The Terrorism Factor
New Zealand will soon be at a crossroads in its military contribution in Iraq, and how that relates to the war on terrorism. With the would-be caliphate of Islamic State in ruins and its last stronghold in Mosul about to fall, the terrorist group is about to revert to what it was a decade ago. In other words, IS is expected to melt back into the Sunni population as a guerrilla force at home, while still functioning as a terrorist threat abroad.
So what does New Zealand plan to do then? Do we embrace an entirely open-ended commitment to nation-building in Iraq? The Iraqi government (whose Army we train in Iraq) is essentially a Shia-dominated puppet of Iran – and the punitive actions taken by the Army against the Sunni population in the late 2000s was a crucial factor in the emergence of Islamic State. To some extent, IS has since been discredited by its own brutal actions in power – but unless the Iraq government changes its spots, the same problems (largely to do with its governance of the Sunni minority) will recur.
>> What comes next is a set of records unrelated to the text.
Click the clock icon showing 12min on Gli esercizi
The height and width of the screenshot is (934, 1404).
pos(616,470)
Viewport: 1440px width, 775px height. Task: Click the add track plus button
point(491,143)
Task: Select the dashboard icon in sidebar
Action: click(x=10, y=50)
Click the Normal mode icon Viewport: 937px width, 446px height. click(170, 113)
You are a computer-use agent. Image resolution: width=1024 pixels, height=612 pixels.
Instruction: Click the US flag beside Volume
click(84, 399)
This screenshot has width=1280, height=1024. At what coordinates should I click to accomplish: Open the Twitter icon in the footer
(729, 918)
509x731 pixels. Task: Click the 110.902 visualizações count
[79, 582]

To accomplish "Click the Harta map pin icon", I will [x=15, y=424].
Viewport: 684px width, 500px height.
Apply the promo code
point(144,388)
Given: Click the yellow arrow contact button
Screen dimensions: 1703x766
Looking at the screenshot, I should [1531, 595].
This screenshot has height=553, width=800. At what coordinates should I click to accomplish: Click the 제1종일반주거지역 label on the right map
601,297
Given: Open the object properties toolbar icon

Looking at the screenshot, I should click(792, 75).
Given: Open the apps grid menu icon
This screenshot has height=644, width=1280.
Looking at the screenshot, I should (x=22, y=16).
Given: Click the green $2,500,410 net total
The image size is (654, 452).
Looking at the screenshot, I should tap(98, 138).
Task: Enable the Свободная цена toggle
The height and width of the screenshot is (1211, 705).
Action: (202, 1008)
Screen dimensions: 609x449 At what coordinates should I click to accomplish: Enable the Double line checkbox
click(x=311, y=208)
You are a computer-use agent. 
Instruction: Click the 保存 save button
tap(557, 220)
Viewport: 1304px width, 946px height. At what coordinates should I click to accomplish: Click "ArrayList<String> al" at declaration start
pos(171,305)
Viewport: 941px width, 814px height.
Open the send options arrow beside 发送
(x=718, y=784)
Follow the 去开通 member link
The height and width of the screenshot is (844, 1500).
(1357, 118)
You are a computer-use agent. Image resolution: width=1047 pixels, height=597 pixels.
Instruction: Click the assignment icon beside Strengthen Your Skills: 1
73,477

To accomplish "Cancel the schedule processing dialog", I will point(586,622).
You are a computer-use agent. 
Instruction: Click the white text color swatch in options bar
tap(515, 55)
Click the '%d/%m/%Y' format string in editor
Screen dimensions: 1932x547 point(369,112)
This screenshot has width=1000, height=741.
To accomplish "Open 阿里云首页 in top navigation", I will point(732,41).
A fortnight ago, I had this exchange with English at his post-Cabinet press conference, about the duration of our military commitment in Iraq, and the changing nature of our mission:
Q According to news reports the last Islamic State urban strong-hold in Iraq is about to fall. When that happens, will that be a trigger for at least some of our troops to return home?
English: We simply haven’t considered that issue and we made the commitment to train the Iraqi forces. I would imagine that even if the hostilities – that, you know that area falls to government forces – that you’re still going to need training of government forces to maintain order. I think everyone has learned lessons in Iraq and Afghanistan about declaring victory too early. Our assumption has been that there would be an ongoing need. Now, there may be advice that says that’s not the right assumption – but these are places where the need for – there’s a paramount need for local capacity to provide the credibility of that, from being local – not NATO or international – and we would want to contribute to that effort.
Q That [commitment] would then be open ended, wouldn’t it? I mean, logically, if the threat [from IS] is reduced, then the imperative to put our troops in harm’s way also reduces.
English: Yeah, that’s the underlying logic. … And all I’m saying is that the fact that there’s been some military success there doesn’t guarantee the security of the population. We’re interested in building the capacity of the Iraqi Army, ideally in a way that means New Zealand troops can come put of there and never have to go back.
So… our military contribution to Iraq is fast becoming a virtually open-ended exercise in nation-building. And we continue to train an Iraqi Army as its tasks shift away from overt urban conflict with IS, and into the provision of internal security for the wider population. In the past, the Iraqi Army has been a spectacular failure in that highly political role. How, one wonders, are NZ troops going about training them to be good at policing their own people?
And now… the afterglow
Cigarettes After Sex maybe isn’t the right term to describe this country’s mood in the aftermath of the Tillerson visit, but it is a great name for a band. Especially for this band, which creates an intimate, seductive mood on this first track “Apocalypse” from their recently released album. The apt comparisons are with Mazzy Star (back in its 90s hey-day) and more recently, with the likes of Beach House. All good. The video footage by the way was shot by the experimental film-maker, dancer and voodoo initiate Maya Deren (1917-1961) and it comes from her 1943 film “Meshes of the Afternoon” – which played around with time and causality in interesting ways.